When DNS asked if he believed there was not much difference between putting down a lamb and a child with two heads, he said: "I think the cost has got to be evaluated. It is not something I would like to do but there is only so much in the bucket.
"If you are talking about giving services to the community or services to the individual, the balance has got to be struck."
Asked if he believed it might be kinder to kill a child with two heads, he replied: "Is that one child or two? I would hope that, although I don't like the idea of it, long before it is born that this problem is [dealt with] and it will probably be aborted in some way."
When asked what should happen if the child was not killed, he said: "Then if it wasn't, then, well, what happens?"
When reminded that the lamb would be put down in that situation, he agreed, and said: "It [the lamb] would be put down, smashed against the wall and be dealt with."
And asked if a child with a similar impairment should be killed after birth, he said: "That would be up to the decision of whoever is there at the birth."
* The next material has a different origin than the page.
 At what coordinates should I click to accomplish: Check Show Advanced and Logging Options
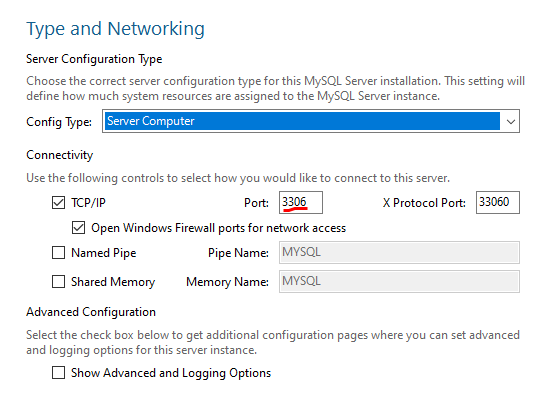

When asked by DNS whether there might be a good argument for killing a disabled child with high support needs, because it would free up more resources for the wider community, he said: "I am not making that judgment. There may be a case. I haven't a clue how much they cost.
"When people complain to me about the state of our finances, I say, 'well, we can't afford to do it.' We might be forced to close our beaches. That's a service to us all. It is a dilemma and it is going to get increasingly a problem with budget cuts."
Asked again whether there was therefore a good argument for killing some disabled children with high support needs in order to save money, he said: "Yes. That is why I keep as far away from health in the council as I can."
Brewer said that "complete strangers" had come up to him in recent weeks and shaken his hand, which "made me feel that I am not the ogre that I have been painted".
He also said that he had concerns about the "burden" of disabled people who are left to rely on council services after their parents die.
He said: "Who shoulders the burden after they have looked after them for so many years?"
After DNS shared a transcript of the interview with Disability Cornwall, a spokesperson for the organisation said: "If the contents of this conversation are true, it proves beyond any reasonable doubt that the apology offered by Cllr Brewer was prompted, not by any genuine regret, but in fact by his own self-serving political ambitions.
"It is sadly no surprise to us that his views are echoed by others, but it's particularly frightening these views may be held by those who have the positions and power to make life and death decisions.
"It is a sad indictment of our so-called 'civilised' society that disabled children are increasingly discussed within a context of affordability, as if they were goods on a shelf that can be picked up and discarded at will, dependent upon what's in the public purse.
"Colin Brewer and others, it would appear, believe a disabled child has the same value as a deformed lamb and should be dealt with in the same way."